Quella sera, in seguito a una telefonata del medico, Khaled disse a Huda che sarebbe andato all’ospedale a donare sangue per Haneen. “Gli dissi di non andare”, racconta Huda. “Gli dissi che non pensavo che lei avesse più avuto bisogno di sangue. Poi Khaled lo ammise: Haneen era morta”.

Huda fu nuovamente ricoverata, quella sera stessa, dopo che i dolori alla schiena e alla spalla divennero insopportabili. Rimase all’ospedale una settimana. “Il secondo giorno andai brevemente a casa, a salutare per l’ultima volta Haneen prima del funerale”.

Per quanto le sue ferite stiano pian piano guarendo, i ricordi di quel giorno e la perdita di sua figlia non la abbandonano. Huda conserva ricordi intensi di sua figlia: “Era una bambina molto intelligente, a cui tutti volevano bene. Ciò che ricordo di più è il suono delle sue risate. Cominciava a sorridere e a ridere appena sveglia. Era tranquilla, non piangeva mai”. Pensando alla festa della mamma che sta per arrivare, Huda sospira: “Ero appena diventata mamma e ho perso mia figlia”.

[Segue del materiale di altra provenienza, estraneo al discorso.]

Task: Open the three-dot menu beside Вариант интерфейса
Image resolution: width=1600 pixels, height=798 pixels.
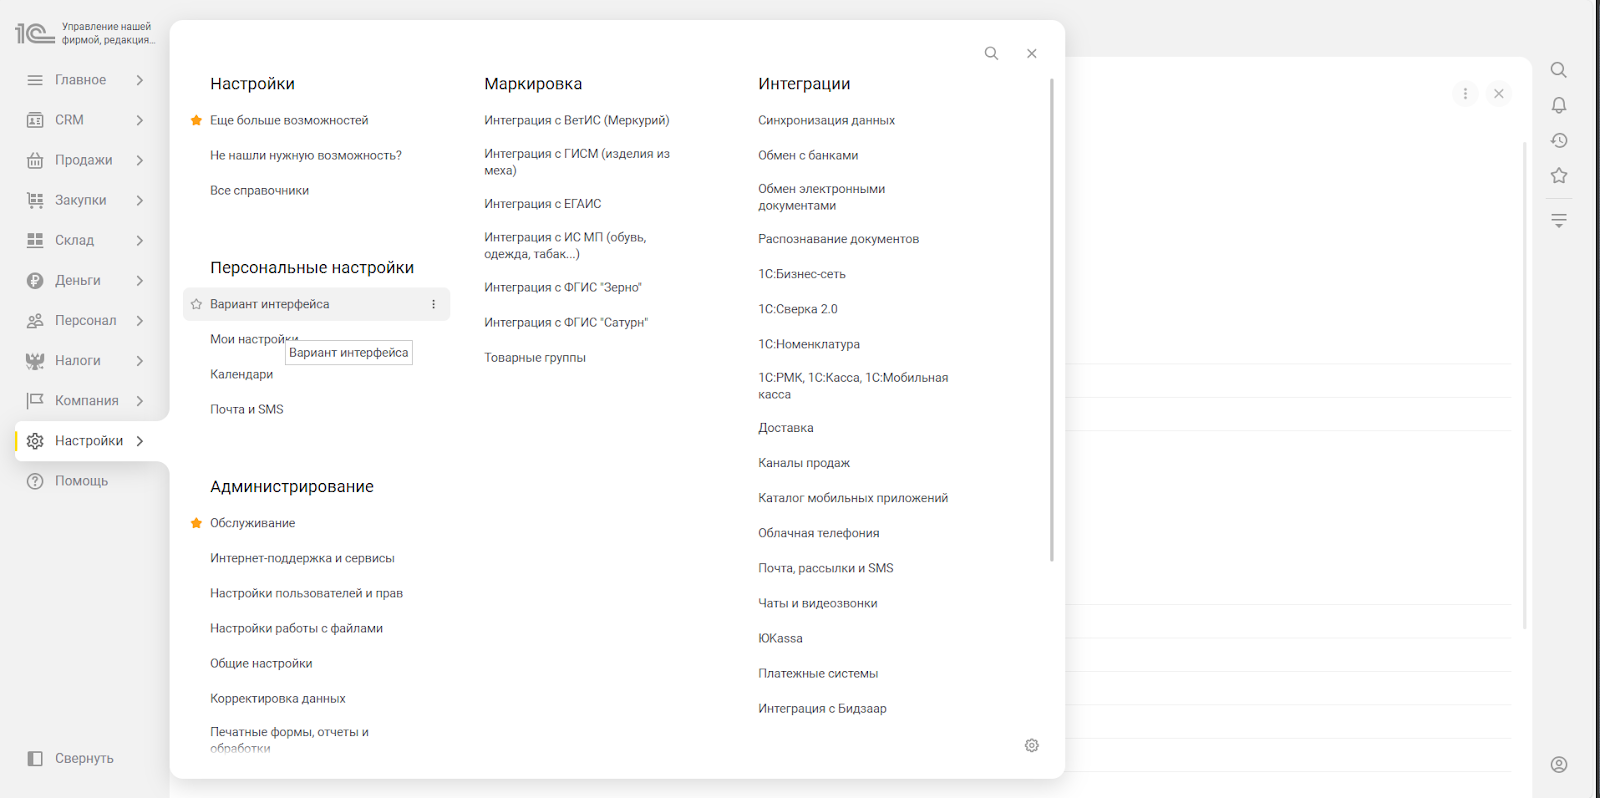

Dando uno sguardo al futuro, Huda sorride: “Sono incinta da due mesi e mezzo. Non vedo l’ora che la gravidanza passi, per avere un altro figlio”.

Oltre alla perdita della loro bambina, la famiglia Tafesh ha dovuto vedersela con i danni che l’attacco ha causato all’abitazione. Le pareti e il pavimento presentano dei buchi, secondo la madre di Khaled grandi abbastanza per far passare i topi. Il tetto in lamiera è danneggiato, e quando piove entra l’acqua. “Avevamo ricevuto questa abitazione da un’organizzazione benefica, meno di un mese prima dell’attacco. Prima di allora era solo una baracca con un’unica camera da letto. Ora abbiamo diverse stanze con pareti in muratura”, dice la madre di Khaled.

Priva di un reddito fisso, la famiglia vive in povertà. Il padre di Haneen, Khaled, ha ottenuto dal governo un carretto a mano. “Cerco di vendere dolci per guadagnare un po’ di denaro. Ho tappezzato la superficie laterale del carretto con le fotografie di Haneen”.

Colpire e ferire gravemente o causare la morte di civili – persone protette – è un crimine di guerra, come codificato dall’articolo 147 della Quarta convenzione di Ginevra del 1949 e dagli articoli 8 (2) (a) (i) e (iii), e dall’articolo 8 (2) (b) (i) dello Statuto di Roma del Tribunale criminale internazionale.